▶ **Provided records**
________
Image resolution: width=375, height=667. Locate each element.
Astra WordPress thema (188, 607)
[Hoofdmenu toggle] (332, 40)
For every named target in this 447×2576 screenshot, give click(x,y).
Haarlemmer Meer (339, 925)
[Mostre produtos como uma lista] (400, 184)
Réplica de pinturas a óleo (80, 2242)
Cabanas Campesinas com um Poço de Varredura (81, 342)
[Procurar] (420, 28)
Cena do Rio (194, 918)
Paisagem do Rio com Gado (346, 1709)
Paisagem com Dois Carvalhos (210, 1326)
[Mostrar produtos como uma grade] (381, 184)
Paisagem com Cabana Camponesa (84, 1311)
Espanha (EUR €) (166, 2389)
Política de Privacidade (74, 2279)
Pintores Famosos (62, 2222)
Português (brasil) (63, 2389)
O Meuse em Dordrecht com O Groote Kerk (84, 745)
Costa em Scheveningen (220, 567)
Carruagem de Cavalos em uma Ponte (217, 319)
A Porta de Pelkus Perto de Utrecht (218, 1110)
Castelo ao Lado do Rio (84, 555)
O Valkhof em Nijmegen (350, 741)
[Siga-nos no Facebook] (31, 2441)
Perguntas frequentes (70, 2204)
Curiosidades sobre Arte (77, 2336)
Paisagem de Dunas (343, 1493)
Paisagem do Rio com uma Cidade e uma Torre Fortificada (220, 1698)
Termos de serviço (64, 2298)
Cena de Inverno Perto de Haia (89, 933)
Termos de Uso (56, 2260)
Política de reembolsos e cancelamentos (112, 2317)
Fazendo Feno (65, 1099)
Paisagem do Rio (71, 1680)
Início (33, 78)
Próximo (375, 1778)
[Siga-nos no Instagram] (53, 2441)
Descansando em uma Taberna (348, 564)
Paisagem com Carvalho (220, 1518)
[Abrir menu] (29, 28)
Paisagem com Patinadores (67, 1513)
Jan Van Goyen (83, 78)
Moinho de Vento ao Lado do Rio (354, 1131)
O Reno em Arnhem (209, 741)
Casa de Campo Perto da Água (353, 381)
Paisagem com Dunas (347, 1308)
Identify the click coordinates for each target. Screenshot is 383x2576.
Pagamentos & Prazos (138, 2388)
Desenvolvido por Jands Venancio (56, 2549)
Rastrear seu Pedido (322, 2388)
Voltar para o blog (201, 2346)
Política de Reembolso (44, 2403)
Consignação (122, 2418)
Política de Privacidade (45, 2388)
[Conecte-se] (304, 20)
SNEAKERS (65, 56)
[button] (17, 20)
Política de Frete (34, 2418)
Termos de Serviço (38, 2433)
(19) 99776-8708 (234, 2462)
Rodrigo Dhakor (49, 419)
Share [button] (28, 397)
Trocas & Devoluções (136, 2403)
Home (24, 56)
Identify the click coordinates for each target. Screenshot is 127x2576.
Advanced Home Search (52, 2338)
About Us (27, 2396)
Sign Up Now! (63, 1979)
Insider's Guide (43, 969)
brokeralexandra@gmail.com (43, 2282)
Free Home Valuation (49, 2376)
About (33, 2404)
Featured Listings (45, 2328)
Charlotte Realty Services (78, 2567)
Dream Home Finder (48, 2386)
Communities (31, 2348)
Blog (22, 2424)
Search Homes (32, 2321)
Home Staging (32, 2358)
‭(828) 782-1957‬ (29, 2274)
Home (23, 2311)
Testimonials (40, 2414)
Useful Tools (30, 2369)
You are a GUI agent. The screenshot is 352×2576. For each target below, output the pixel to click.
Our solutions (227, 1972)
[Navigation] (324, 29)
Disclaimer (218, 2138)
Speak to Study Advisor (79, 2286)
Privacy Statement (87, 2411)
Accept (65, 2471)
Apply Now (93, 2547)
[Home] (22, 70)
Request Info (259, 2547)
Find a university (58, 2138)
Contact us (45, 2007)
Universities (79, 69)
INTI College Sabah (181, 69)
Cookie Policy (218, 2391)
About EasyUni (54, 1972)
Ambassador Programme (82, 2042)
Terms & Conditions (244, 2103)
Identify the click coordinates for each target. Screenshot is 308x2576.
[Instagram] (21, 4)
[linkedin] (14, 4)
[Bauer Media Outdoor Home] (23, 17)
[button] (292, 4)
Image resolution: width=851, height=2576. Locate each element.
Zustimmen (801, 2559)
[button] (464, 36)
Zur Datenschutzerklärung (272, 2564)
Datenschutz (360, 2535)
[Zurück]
________
Your task is to copy each line of the entries that includes the word "Termos".

Termos de serviço (64, 2298)
Termos de Uso (56, 2260)
Termos de Serviço (38, 2433)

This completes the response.